When all the other causes are allowed for, the most important still remains. The colonial system was tolerable because it was constantly evaded. The active agents of this evasion were the New England colonists. Simply because men could live there as they had done in England-or their fathers had— they produced less of those colonial products which the Mother Country needed, since she did not grow them herself. They had comparatively little intercourse with home. They sought their prosperity in the round of trade allowed to the Colonies outside the commerce reserved to the Mother Country, though they took some share in that. To carry non-enumerated articles to Southern Europe; to bring back pipe-staves, and molasses from the French islands of the West Indies, which were the chief source of supply; to make rum, carry it to Africa to exchange for slaves to be sold in the southern plantations or smuggled into the Spanish colonies :-that was the course of New England trade. It lay by the side of the main commerce guarded by the Navigation Acts, and though permitted was not of a nature to breed community of sentiment with the Mother Country.

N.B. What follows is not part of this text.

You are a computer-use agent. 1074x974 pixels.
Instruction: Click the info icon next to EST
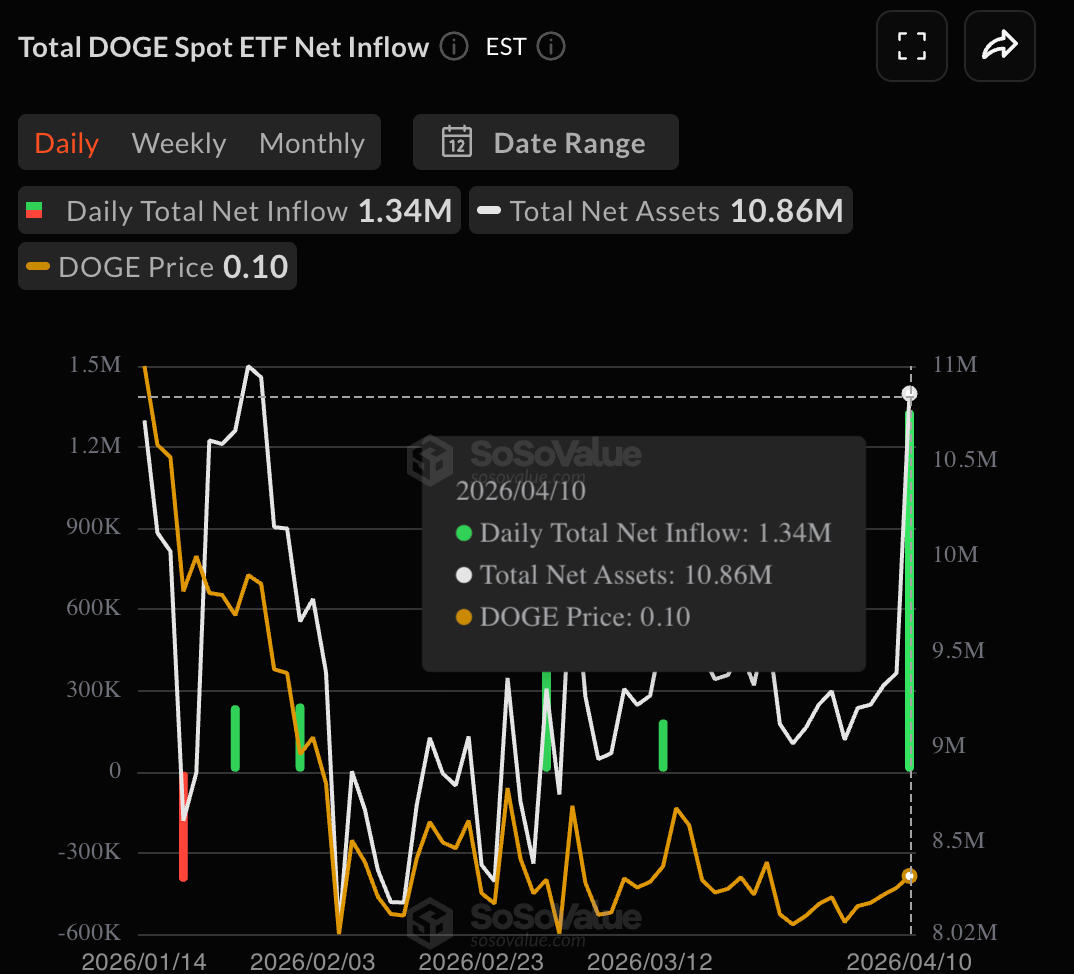tap(551, 47)

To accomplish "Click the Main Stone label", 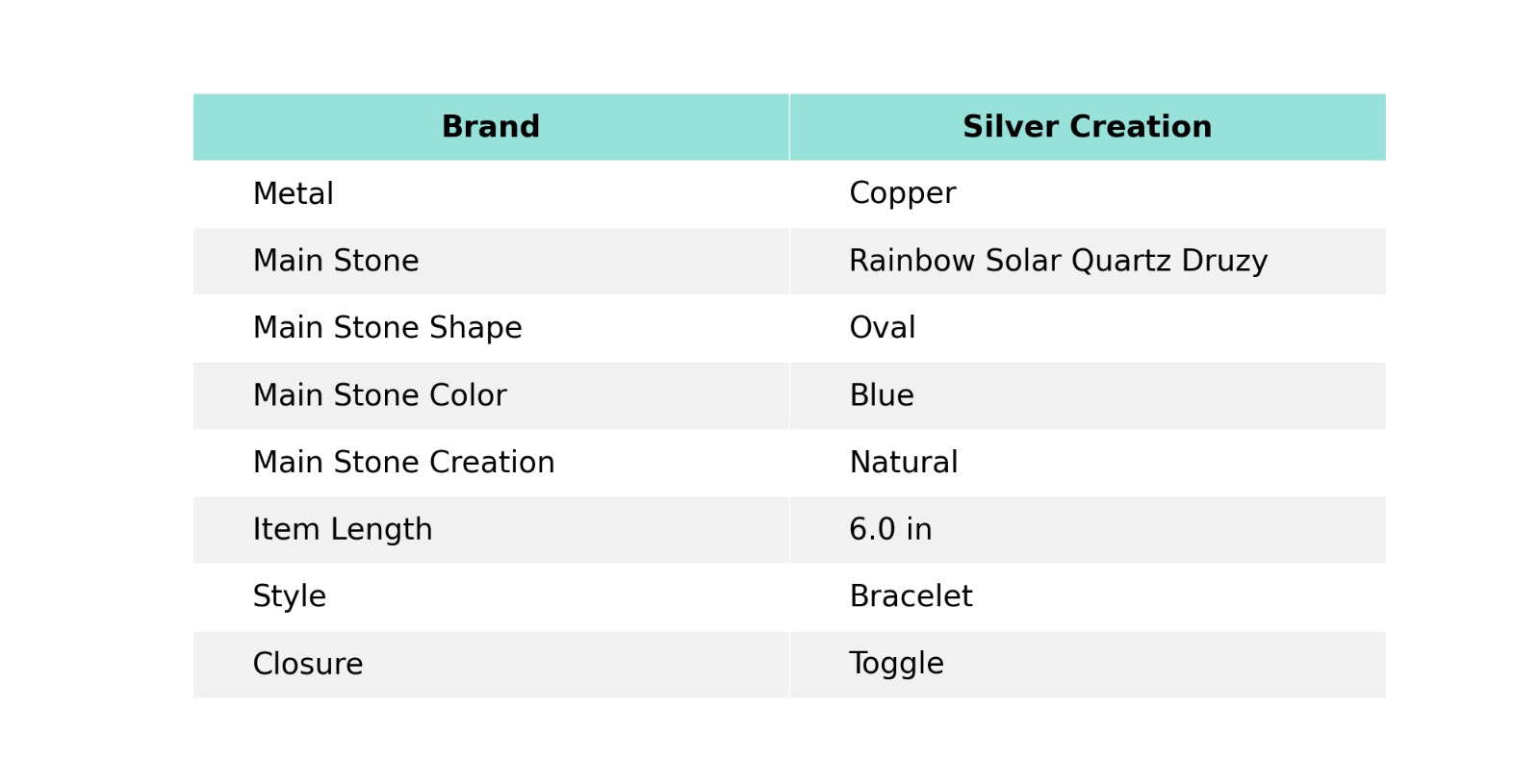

But it did more. It was a constant invitation to contraband. In the seventeenth century New England provided herself with tea and other produce of the East Indies by sending out pirates who plundered Moor ships (to plunder the heathen was always lawful by sea morality), and brought their booty home. When piracy was suppressed, smuggling took its place. The prosperity of New England depended on this commerce so much that, though she would contribute freely to the fight with the French in Canada, she would not give up her intercourse with the French islands in war. Naval officers complained, and with truth, that the enemy was constantly supplied with food by New England ships. But what was to be

expected? If a colony is told it is to be kept in subservience and dependence it can hardly feel grateful. If we profited by the smuggling into Spanish colonies, to which New England contributed largely, was it wonderful that the smuggler extended his operations wherever he found his profit? A common patriotism is not generated under such impulses.

When the French rule in Canada had fallen we know what happened. The fact that it did come to pass does not prove that it was inevitable. And it might have been avoided in one way. The rights of kings and peoples agree best in silence, said the Cardinal de Retz. Hitherto mother and daughter had lived not without occasional squabbles, but on the whole peacefully, because the fatal question of rights had been left in a judicious obscurity. In an evil hour the mother dragged it into the light, and henceforward all hope of peace was at an end. We need not revive the memory of the controversy now. Few are more infested by the hair-splitting, and distinctions without a difference, which Burke dismissed as 'metaphysics.' He said he hated the very sound of them, and indeed they are dreary enough in the pages of Adam's 'Novanglus,' or the pamphlets of Otis, and a wilderness of others, whether the authors were American or English. The 'Controversy between Great Britain and Her Colonies Re'viewed,' written by William Knox and inspired by George Grenville, is as bad as any of them. But it contains a few lines worth quoting, for they afford a text and apply wonderfully to events of to-day. The author, in a shrill triumphant manner, asks how any man can think it other than absurd that the King should apply to the Colonies for a free grant of money, and parades his reductio ad absurdum.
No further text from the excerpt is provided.